For obvious reasons, existing owners can't transfer their purchases to you via a gift. Even in the unlikely event that you found someone willing to, Nintendo obviously wouldn't allow it. The last thing they want is for downloads to be passed among friends.

pragmatic insanester
04-16-2012, 03:43 PM
Hmm. There are several delisted XBLA games you can license transfer to people who never even downloaded the demo, so I was hoping there existed a kind of limbo of the game data that could allow a person who already owns the game to purchase it to someone else as a gift .

Leo_A
04-16-2012, 06:07 PM
You can't license transfer delisted XBLA games to someone else's account.

Enmity
04-16-2012, 06:29 PM
You can't license transfer delisted XBLA games to someone else's account.

I'm pretty sure if you set their xbox's serial number to the licensed system they would have access to the game.

Leo_A
04-17-2012, 06:47 AM
I'm pretty sure if you set their xbox's serial number to the licensed system they would have access to the game.

Set your Xbox's serial number to the licensed system? Not sure what you're saying (Since there's no way to change your 360's ID), but I assume you're talking about the license transfer utility?

Sure, you can do that. But you have to give your account information out to the other person and you also will lose offline access to your DLC if you let someone else tie it to their system. And if you want to share everything, the other person will have to be the one that makes the future purchases so the licenses are tied to their system instead of your own. Not the intended purpose of MS's license program.

From the sound of his post, he's suggesting that there's an officially sanctioned way for someone to gain new access to delisted content, I'm pretty sure that pragmatic insanester was referencing Microsoft's cancelled plan for delisting underperforming content to declutter the marketplace. Under that system, games that were delisted (but able to still be legally sold) would be available to new buyers to purchase if someone that owns that delisted content recommends it to them.

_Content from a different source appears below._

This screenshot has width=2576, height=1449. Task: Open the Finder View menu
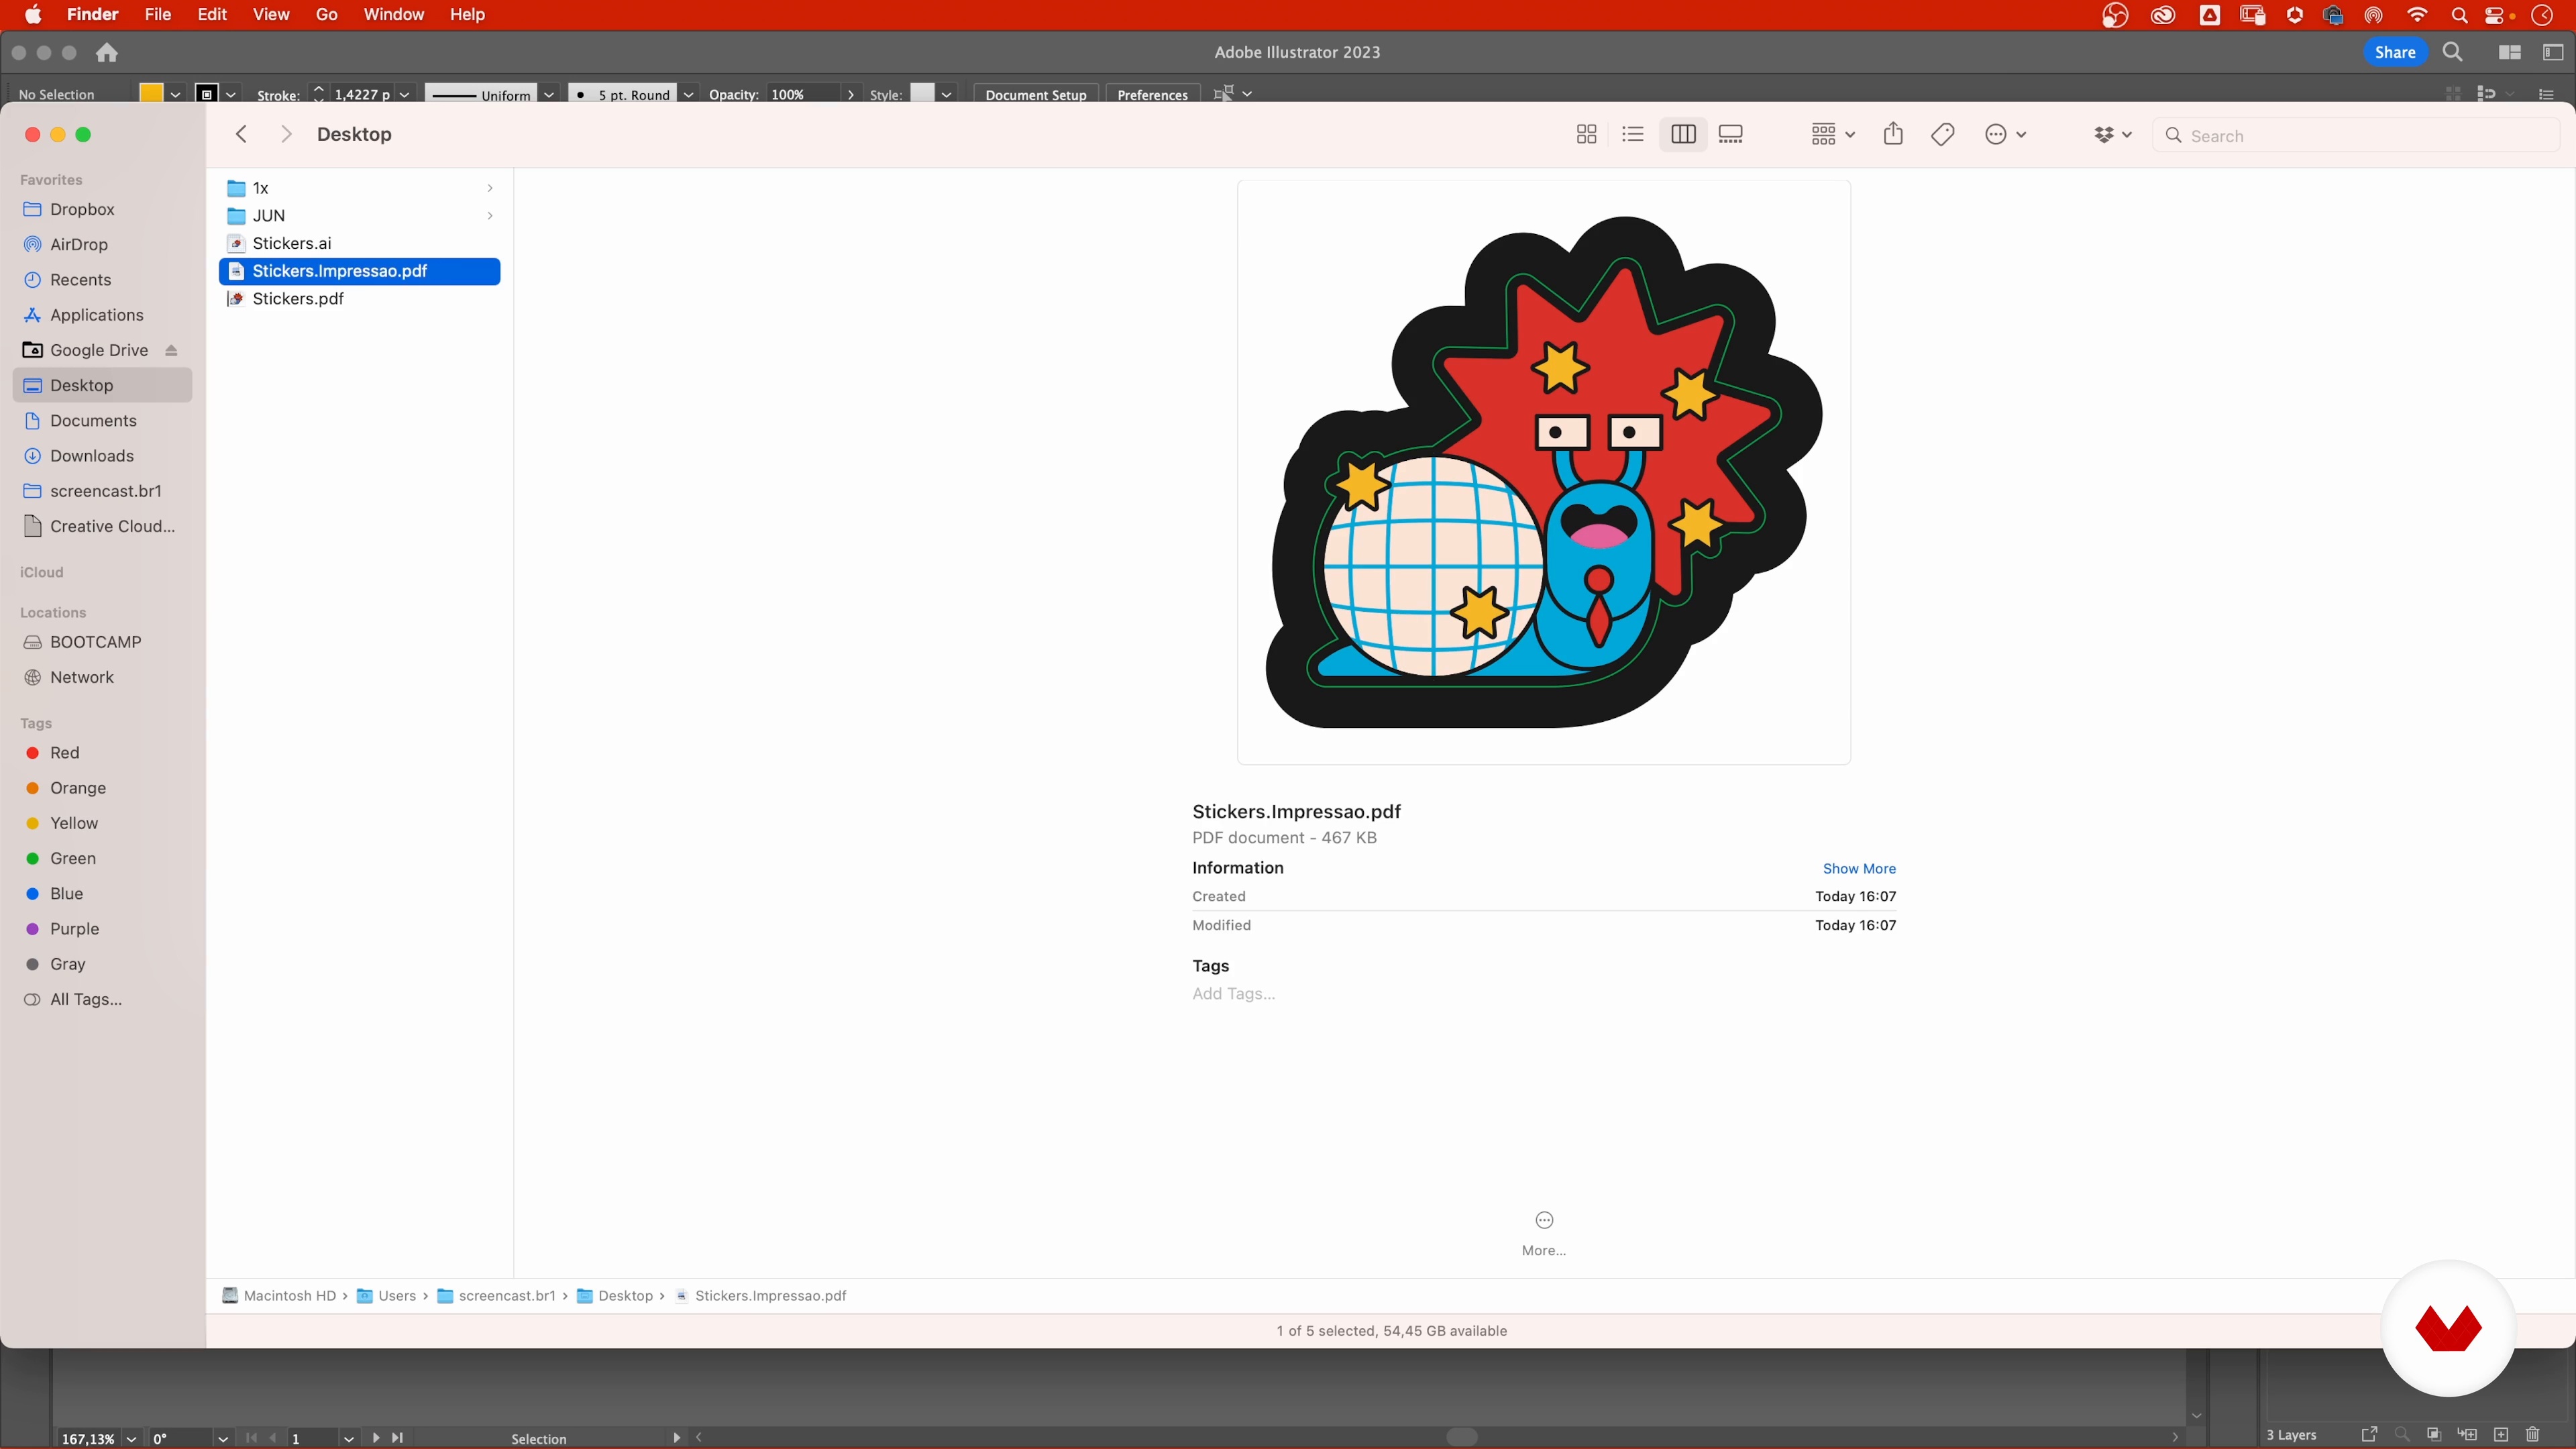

But in the end, MS wised up and never cleaned house of underperformers. All the content that has been delisted so far has been due to legal agreements coming to an end (Such as Sega's Outrun Online Arcade and the Ferrari license). There's no way for someone to now buy such content and there's no way to share or transfer your own rights to delisted content to someone else's account.

All you can do is abuse the license transfer process and act as if the other individual's console was your own by linking your own licenses that provide offline access to the other individual's console (Something that can be done for all DLC, not just delisted content).